Mankiw’s problem

17 February, 2014 at 18:05 | Posted in Economics, Politics & Society | 1 Comment

mankiwfI won’t attempt to take on Greg Mankiw’s latest defense of the 1 percent …

But, in his defense of his defense, Mankiw does make a curious admission: capitalism is fatally flawed.

The admission actually occurs in his textbook, where … he admits that financial crises “do occur from time to time.”

“Finally, keep in mind that this financial crisis was not the first one in history. Such events, though fortunately rare, do occur from time to time. Rather than looking for a culprit to blame for this singular event, perhaps we should view speculative excess and its ramifications as an inherent feature of market economies. Policymakers can respond to financial crises as they happen, and they can take steps to reduce the likelihood and severity of such crises, but preventing them entirely may be too much to ask given our current knowledge.”

Yes, indeed, “speculative excess and its ramifications” are in fact “an inherent feature” of capitalist economies. But then, Mankiw adds, “preventing them entirely may be too much to ask given our current knowledge.”

What Mankiw sees as a problem of knowledge is what the rest of us see as a problem of economic institutions. It’s precisely because the economic system is arranged so that a tiny minority at the top is able to continue to capture the surplus that financial crises occur on a regular basis.

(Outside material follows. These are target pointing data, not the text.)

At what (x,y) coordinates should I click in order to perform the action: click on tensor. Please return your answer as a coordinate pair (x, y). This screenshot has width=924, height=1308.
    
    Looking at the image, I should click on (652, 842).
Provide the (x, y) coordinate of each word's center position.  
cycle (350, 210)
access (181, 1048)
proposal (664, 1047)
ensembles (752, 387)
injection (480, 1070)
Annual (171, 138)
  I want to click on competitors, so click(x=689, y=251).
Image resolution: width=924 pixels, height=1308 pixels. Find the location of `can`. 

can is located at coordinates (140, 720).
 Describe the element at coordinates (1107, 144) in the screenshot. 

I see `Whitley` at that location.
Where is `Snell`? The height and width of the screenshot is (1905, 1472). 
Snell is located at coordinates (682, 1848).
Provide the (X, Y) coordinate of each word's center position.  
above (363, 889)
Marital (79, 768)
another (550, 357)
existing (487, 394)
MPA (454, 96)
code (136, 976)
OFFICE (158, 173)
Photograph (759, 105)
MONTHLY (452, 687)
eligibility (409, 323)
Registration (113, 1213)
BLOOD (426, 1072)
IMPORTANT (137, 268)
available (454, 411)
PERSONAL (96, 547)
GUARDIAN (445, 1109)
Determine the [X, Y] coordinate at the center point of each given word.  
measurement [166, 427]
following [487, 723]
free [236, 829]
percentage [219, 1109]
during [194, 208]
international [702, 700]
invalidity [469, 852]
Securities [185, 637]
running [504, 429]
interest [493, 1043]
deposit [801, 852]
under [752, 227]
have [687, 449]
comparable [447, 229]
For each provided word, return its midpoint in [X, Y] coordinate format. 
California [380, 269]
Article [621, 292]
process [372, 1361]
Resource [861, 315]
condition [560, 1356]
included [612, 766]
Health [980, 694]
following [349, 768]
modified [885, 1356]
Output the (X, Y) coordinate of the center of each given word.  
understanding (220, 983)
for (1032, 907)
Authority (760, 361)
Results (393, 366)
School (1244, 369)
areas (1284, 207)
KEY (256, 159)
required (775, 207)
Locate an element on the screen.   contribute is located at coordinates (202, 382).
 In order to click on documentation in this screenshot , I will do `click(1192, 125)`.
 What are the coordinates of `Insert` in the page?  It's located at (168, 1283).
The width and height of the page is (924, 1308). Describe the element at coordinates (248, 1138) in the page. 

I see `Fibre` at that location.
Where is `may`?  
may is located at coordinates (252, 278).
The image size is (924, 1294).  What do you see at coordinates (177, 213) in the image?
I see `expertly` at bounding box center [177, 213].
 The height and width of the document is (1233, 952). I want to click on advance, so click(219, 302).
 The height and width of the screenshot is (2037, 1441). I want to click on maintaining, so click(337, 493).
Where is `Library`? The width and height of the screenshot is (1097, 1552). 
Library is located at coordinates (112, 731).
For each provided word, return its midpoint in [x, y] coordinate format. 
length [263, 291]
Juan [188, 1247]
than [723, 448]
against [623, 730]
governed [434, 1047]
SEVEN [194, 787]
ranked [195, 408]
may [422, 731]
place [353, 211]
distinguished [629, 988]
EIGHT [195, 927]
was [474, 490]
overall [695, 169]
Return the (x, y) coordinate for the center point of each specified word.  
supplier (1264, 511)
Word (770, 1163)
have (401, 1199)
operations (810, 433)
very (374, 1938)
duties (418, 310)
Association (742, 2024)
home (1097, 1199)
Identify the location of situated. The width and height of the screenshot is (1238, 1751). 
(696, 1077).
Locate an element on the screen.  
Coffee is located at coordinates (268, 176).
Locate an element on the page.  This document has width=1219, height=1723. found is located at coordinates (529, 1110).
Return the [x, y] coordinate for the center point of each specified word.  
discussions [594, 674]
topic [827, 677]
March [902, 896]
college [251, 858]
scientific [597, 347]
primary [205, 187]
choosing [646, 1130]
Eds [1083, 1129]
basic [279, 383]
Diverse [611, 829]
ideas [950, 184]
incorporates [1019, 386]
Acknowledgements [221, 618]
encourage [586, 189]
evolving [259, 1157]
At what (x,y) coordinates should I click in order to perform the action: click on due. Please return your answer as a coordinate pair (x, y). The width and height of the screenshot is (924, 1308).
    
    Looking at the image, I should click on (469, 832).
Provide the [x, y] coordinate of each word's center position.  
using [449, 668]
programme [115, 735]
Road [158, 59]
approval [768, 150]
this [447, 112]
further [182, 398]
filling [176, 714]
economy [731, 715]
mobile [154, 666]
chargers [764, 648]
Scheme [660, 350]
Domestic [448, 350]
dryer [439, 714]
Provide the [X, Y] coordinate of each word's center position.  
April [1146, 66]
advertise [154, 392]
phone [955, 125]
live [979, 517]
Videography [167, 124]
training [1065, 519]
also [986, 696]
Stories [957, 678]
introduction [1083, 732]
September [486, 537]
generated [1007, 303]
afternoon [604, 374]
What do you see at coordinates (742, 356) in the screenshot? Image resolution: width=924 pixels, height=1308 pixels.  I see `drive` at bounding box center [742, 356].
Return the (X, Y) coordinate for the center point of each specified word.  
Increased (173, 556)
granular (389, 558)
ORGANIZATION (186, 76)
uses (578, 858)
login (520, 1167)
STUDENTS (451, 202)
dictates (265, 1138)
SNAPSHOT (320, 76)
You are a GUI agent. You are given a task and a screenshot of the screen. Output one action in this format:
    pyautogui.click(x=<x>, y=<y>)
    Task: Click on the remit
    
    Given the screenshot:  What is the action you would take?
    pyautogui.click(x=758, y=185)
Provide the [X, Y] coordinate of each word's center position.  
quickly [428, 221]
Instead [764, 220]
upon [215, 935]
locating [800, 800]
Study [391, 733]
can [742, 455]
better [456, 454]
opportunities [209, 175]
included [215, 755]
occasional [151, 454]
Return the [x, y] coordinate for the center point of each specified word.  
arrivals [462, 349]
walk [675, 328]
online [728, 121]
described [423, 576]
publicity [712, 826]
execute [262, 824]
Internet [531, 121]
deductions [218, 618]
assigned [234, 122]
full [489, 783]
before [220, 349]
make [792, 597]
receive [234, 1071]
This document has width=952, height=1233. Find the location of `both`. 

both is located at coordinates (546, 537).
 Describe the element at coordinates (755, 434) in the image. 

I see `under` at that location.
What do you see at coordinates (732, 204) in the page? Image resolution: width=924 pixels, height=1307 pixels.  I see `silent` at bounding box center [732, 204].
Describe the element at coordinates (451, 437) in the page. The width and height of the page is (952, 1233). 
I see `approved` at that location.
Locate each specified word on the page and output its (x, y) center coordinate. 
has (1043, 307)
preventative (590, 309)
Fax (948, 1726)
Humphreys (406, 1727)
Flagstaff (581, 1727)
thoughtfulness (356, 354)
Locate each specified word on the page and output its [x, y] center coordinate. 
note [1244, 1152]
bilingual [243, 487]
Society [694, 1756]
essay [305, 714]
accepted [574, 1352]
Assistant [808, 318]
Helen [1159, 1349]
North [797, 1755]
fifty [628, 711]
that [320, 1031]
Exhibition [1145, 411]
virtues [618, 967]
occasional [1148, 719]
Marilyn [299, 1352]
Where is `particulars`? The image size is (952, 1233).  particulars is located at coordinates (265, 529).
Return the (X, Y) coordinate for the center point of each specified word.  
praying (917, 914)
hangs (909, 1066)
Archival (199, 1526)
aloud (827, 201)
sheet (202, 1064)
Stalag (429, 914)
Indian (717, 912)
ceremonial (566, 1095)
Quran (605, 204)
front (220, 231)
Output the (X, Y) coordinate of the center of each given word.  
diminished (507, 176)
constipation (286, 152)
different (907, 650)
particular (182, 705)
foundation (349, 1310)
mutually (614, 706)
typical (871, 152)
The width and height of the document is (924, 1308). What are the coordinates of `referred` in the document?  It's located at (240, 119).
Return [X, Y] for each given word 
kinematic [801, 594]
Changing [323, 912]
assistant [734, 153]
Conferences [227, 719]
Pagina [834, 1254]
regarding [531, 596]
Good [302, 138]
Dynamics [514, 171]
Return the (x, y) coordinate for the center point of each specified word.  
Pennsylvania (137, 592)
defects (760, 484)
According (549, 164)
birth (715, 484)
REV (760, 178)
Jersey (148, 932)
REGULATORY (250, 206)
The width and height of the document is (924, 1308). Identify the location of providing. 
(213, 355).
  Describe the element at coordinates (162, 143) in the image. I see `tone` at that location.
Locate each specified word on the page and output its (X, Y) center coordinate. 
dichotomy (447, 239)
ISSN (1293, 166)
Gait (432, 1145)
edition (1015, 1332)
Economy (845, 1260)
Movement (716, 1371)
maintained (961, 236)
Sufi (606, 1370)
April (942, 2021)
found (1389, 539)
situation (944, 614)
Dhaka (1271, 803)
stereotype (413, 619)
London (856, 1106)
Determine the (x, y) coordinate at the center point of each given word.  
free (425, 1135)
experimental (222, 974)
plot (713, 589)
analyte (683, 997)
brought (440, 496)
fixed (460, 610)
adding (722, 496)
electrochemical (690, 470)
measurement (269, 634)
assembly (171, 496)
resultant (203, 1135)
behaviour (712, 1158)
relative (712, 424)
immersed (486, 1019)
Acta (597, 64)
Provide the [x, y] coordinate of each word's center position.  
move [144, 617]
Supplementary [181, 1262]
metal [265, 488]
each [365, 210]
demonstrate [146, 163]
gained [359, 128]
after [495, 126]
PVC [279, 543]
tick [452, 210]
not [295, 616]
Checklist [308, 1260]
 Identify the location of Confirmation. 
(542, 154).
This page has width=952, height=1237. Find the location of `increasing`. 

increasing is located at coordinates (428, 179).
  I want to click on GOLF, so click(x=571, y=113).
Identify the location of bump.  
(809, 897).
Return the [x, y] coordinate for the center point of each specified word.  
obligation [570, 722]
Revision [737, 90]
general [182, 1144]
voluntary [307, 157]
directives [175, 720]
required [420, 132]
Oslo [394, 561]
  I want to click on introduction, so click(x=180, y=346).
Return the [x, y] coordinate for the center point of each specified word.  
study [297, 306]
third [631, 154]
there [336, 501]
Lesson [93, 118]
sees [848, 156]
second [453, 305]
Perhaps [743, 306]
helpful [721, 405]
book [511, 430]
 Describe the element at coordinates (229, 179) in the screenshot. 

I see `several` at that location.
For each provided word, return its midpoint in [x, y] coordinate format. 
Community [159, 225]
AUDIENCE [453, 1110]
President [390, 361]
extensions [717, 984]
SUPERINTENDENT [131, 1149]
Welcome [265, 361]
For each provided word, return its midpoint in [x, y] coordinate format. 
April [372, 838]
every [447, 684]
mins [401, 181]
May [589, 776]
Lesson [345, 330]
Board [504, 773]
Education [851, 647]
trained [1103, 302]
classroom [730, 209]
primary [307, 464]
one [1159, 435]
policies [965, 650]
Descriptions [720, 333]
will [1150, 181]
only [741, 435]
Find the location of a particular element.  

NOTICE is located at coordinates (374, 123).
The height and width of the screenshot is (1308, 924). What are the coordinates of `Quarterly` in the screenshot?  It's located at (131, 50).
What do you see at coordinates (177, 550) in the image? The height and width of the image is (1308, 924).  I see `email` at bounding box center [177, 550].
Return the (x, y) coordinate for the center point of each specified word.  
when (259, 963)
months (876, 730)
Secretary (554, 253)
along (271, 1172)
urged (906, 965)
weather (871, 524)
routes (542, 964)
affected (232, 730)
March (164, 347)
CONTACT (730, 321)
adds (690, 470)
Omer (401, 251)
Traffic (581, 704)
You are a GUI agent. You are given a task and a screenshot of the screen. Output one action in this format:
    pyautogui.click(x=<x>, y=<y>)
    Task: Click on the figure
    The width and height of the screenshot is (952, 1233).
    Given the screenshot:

What the rest of us know is that defending the 1 percent is precisely what will guarantee more financial crises in the future.

David Ruccio


1 Comment

  1. If there is one measure that would ameliorate financial crises, it is to outlaw the basic activity carried out by banks for centuries. That is, 1, accepting deposits, 2, lending on the money in way that is less than 100% safe, while 3, promising to return to depositors the exact sum deposited. That is a fraudulent promise. As Martin Wolf, chief economics commentator at the Financial Times said, “If we were not so familiar with banking, we would surely treat it as fraudulent”.

    The solution to that problem is to ensure that those who deposit money at banks and who want their money loaned on so that they can earn interest, have to foot the bill when those loans go wrong, as Milton Friedman correctly pointed out decades ago.